CS 261, Spring 2026

Practice Problem Set 9 Solutions

  1. Suppose that we want to maintain a random sample of a cash-register-model data stream whose size depends on the number of stream elements seen so far: after seeing \(n\) elements, we should have a sample of size \(\lceil\log_2 n\rceil\), chosen uniformly at random among all possible samples of that size. However, we have no advance knowledge of how big \(n\) is going to be. Explain why, in this scenario, it is not possible to maintain a sketch that allows us to generate samples of the desired size (with the exact probability distribution specified above) using a sublinear amount of space.

    (Hint: Find a larger \(N\) for which there is a nonzero probability that the values of all \(n\) items in the current stream will need to be remembered later, after \(N\) elements have been seen.)

    Solution: Suppose we have already seen \(n\) elements, and consider what the sample should look like after \(N=2^n\) elements. There is a small but nonzero probability that it will consist of exactly the elements we have already seen, which we cannot generate without storing those elements. But this uses \(n\) words of memory, not a sublinear amount.

  2. For the hierarchical deterministic \(\varepsilon\)-approximation method, how many unmerged blocks would exist after exactly 1000 elements have been added? (Hint: use binary. You do not have to calculate the lengths of the approximations stored for the blocks.)

    Solution: The blocks correspond to the nonzero digits in the binary representation of 1000, of sizes 512, 256, 128, 64, 32, and 8. So there are six blocks.

    1. Suppose we have two Boyer–Moore majority sketches \((m_A,c_A)\) and \((m_B,c_B)\) for input sequences \(A\) and \(B\). Explain how to use them to compute a single sketch for the concatenation of sequences \(AB\), again consisting of a pair of numbers \((m,c)\). Your combined sketch does not have to be equal to the sketch that the majority algorithm would produce for \(AB\), but it should provide an estimate for the number \(\operatorname{count}(x)\) of occurrences of each element \(x\) that is bounded between \(\operatorname{count}(x)-|AB|/2\) and \(\operatorname{count}(x)\), just like the majority algorithm would. (In particular, this implies that if \(AB\) has a majority element, your combination will choose that element as its value of \(m\)).

      Solution: Produce the sketch that would result from appending \(c_B\) copies of \(m_B\) to sequence \(A\). There are three cases:

      • If \(m_A=m_B\) keep the same majority element with count \(c_A+c_B\).

      • If \(m_A\ne m_B\) and \(c_A> c_B\) then keep element \(m_A\) with count \(c_A-c_B\).

      • In the remaining case keep element \(m_B\) with count \(c_B-c_A\).

    2. Explain how to use this as part of a range query data structure for "range majority" queries. The data structure should maintain a collection of (key,vote) pairs, where the keys are real numbers, and answer queries that ask for the majority vote within some interval of keys. As with the Boyer–Moore majority sketch itself, the answer to any query should be a majority vote if there is one, and can be arbitrary otherwise.
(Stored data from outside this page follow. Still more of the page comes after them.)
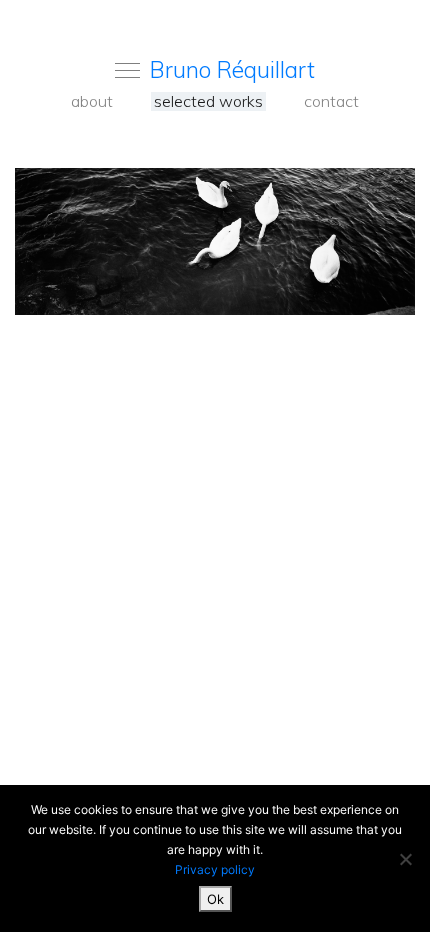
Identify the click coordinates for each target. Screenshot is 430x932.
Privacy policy (215, 869)
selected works (208, 101)
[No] (405, 859)
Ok (215, 899)
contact (331, 101)
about (92, 101)
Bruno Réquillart (232, 69)
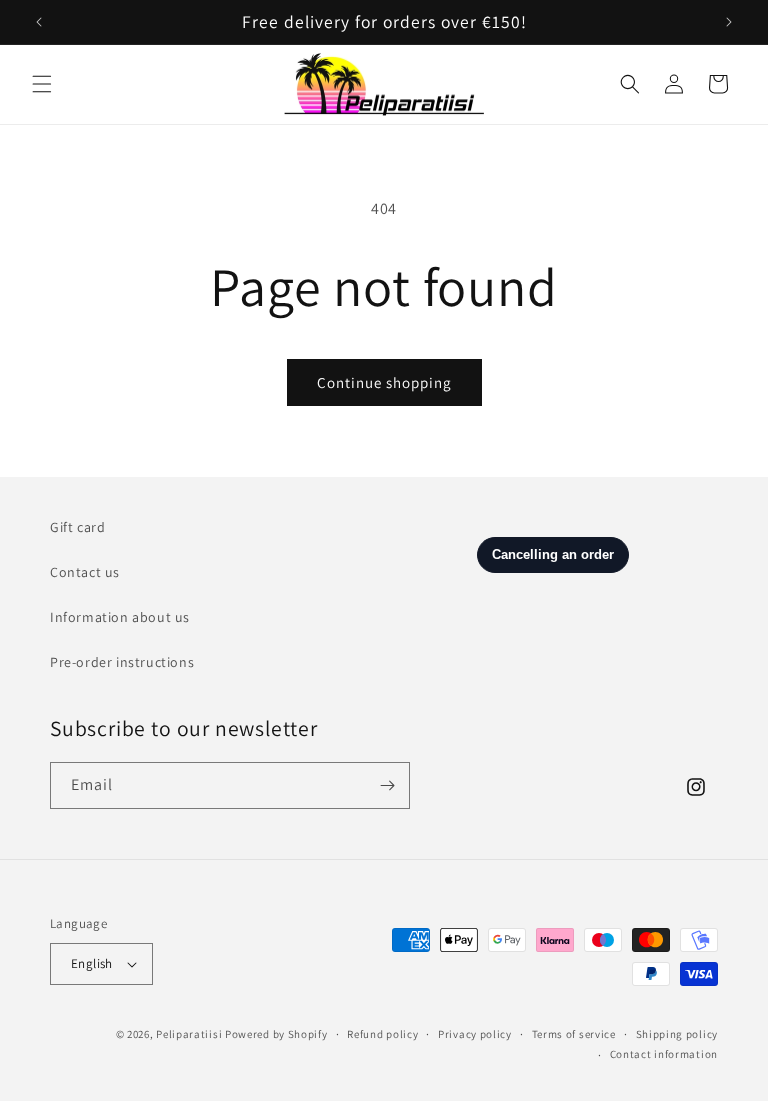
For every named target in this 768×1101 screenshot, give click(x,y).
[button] (42, 84)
      Solution: This is not an associative binary operation, but (because it correctly sketches the concatenation of sequences and concatenation is associative) you can still use it as the underlying operation for a decomposable range query data structure. Store a sketch in each node of a binary search tree, of the sequence of elements in the subtree under that node, and when the sketch of a node needs to be recomputed do so by using the operation described above to combine the sketches of its two children.

  3. The lecture notes for Thursday include the invertible Bloom filter, a somewhat complicated data structure that can report up to \(k\) stragglers (elements that were inserted and then never removed) in a turnstile data stream, for a given parameter \(k\). Describe how to solve the special case of this problem for \(k=1\) using one of the streaming data structures from the lecture notes for Tuesday.

    Solution: Use the data structure for finding the average. When a turnstile stream has only one element, its average value is the element itself.